In May 2012, when Dilip Shanghvi announced he was relinquishing his job as chairman of Sun Pharmaceuticals to make way for Israel Makov, former CEO of Teva Pharmaceuticals, everyone wondered why the 58-year-old low-profile Shanghvi, who built Sun Pharma from the ground to one of the world's most profitable makers of generic drugs, gave up the top position.
Shanghvi has surprised all in other ways, too. The year 2012-13, which draws to a close on Sunday, has seen the now managing director of the pharma giant leading the company to the league table of India's top-10 business groups by market value. It was 12th in 2011-12.
Sun Pharma is now India's eighth-most-valuable business house, ahead of older and more diversified business houses, such as the Bajaj, OP Jindal, Anil Ambani, UB, Godrej and Hinduja. (CHANGING PECKING ORDER)
Sun Pharma was the best performer among large-cap stocks, rising 45 per cent in FY13, compared with eight per cent appreciation in the BSE Sensex during the period.
Mahindra Group was another big gainer, adding 32 per cent and jumping four notches to emerge the seventh-most-valuable business house at the end of March 2013. It was 11th in FY12. The group's flagship Mahindra & Mahindra was up 24 per cent year-on-year, accounting for nearly half the rise in the group's market value last financial year.
For shareholders, however, the best performer was Mahindra Satyam, with a 60 per cent rise in stock price, followed by M&M Financial Services (up 59 per cent).
If Sun Pharma and Mahindras gained the most, on the losing side was the Anil Ambani group, down seven places and out of the list. It slipped to the 15th position, behind Asian Paints. The group's market value declined Rs 30,600 crore, or 40 per cent, with all six group companies witnessing fall in stock prices. The biggest loser were the group's power and infra firms, followed by telecom. Reliance Power was down 47.3 per cent, Reliance Infra by 44.7 per cent and Reliance Communication 34.3 per cent.

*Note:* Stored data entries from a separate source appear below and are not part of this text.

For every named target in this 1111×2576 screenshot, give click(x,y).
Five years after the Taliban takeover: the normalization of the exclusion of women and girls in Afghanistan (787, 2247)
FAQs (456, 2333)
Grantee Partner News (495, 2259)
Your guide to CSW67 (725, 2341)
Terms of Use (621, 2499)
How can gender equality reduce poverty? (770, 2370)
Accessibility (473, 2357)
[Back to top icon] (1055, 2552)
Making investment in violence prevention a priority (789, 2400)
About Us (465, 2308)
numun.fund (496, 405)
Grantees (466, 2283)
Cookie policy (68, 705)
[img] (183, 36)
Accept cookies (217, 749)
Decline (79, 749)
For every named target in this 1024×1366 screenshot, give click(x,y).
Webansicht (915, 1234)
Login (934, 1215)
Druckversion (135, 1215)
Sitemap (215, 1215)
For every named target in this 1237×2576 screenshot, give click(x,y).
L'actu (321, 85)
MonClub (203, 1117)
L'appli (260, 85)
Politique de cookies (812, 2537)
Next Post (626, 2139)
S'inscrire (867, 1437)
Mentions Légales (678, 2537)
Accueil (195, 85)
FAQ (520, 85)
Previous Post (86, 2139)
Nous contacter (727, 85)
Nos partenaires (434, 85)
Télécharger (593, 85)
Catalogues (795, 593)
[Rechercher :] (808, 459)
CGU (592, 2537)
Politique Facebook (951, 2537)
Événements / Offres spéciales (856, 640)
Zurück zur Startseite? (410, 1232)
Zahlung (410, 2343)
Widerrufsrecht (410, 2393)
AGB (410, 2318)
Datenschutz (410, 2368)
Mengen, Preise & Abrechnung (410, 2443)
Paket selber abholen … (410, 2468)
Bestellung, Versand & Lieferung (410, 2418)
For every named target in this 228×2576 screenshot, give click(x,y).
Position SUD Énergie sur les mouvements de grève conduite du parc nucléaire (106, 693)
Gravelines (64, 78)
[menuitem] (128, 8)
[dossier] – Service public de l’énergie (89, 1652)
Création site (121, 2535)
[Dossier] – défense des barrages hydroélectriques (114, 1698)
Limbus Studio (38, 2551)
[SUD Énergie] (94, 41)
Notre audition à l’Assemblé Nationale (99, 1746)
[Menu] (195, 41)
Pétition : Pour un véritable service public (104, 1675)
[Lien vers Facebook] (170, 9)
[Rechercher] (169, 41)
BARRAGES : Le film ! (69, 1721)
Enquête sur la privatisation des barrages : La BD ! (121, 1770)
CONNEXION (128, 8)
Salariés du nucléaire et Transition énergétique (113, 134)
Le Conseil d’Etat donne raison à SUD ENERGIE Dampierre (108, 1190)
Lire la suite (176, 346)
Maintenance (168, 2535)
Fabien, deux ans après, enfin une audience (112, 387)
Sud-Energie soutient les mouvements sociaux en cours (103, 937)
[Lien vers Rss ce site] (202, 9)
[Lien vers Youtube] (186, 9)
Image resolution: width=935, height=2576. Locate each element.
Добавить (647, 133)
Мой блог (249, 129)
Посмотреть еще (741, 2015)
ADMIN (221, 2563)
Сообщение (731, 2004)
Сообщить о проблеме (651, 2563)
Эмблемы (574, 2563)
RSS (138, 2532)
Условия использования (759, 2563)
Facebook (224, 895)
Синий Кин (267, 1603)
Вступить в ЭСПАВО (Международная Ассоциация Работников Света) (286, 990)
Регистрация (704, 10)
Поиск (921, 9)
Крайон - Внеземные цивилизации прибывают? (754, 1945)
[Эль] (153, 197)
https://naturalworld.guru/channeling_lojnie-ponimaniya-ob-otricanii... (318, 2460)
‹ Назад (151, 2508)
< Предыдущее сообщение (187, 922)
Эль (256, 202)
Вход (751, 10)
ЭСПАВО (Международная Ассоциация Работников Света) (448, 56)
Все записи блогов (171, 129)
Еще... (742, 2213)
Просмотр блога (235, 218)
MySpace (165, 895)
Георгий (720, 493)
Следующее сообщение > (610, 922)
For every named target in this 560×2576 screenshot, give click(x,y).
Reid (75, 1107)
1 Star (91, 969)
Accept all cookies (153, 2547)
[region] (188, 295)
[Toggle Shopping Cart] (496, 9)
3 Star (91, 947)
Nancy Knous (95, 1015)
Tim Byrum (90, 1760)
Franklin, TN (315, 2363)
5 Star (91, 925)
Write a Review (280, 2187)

The Adani group also went out, losing 20 per cent of aggregate market value following a decline in share prices of Adani Power (down 34.7 per cent) and Adani Enterprises (down 33.6 per cent). The double-digit drop in their market value more than negated the 7.5 per cent rise in Adani Ports' market capitalisation; and the group lost nearly Rs 15,000 crore in market value.
The change in the league table seems to be part of a shift in market preference for companies with stable and predictable earnings growth and superior balance sheets.
This has led investors to preferring quality over growth and turned the table in favour of companies in pharma, consumer goods, retail finance and IT services businesses. Among traditional biggies, Tata Group again beat the broader market, with 14 per cent rise in market value, helping Bombay House maintain its top slot and increase the lead. This was largely due to TCS (its stock went up 35 per cent), which became India's most valuable company with a market capitalisation of Rs 3.07 lakh crore. The incremental growth in TCS' market value more than made up for the decline in those of other key Tata companies.
Aditya Birla Group companies kept pace with the broader market, with 7.2 per cent rise in the group's aggregate market value. While Ultratech Cement and Idea Cellular beat the market, the gains were largely negated by a poor show by Hindalco, which lost 19.3 per cent of its market value. At the aggregate level, the group maintained its fourth rank behind the Vedanta group. Though its performance was nothing to write home about, Mukesh Ambani's Reliance group remained India's second-most-valuable business house.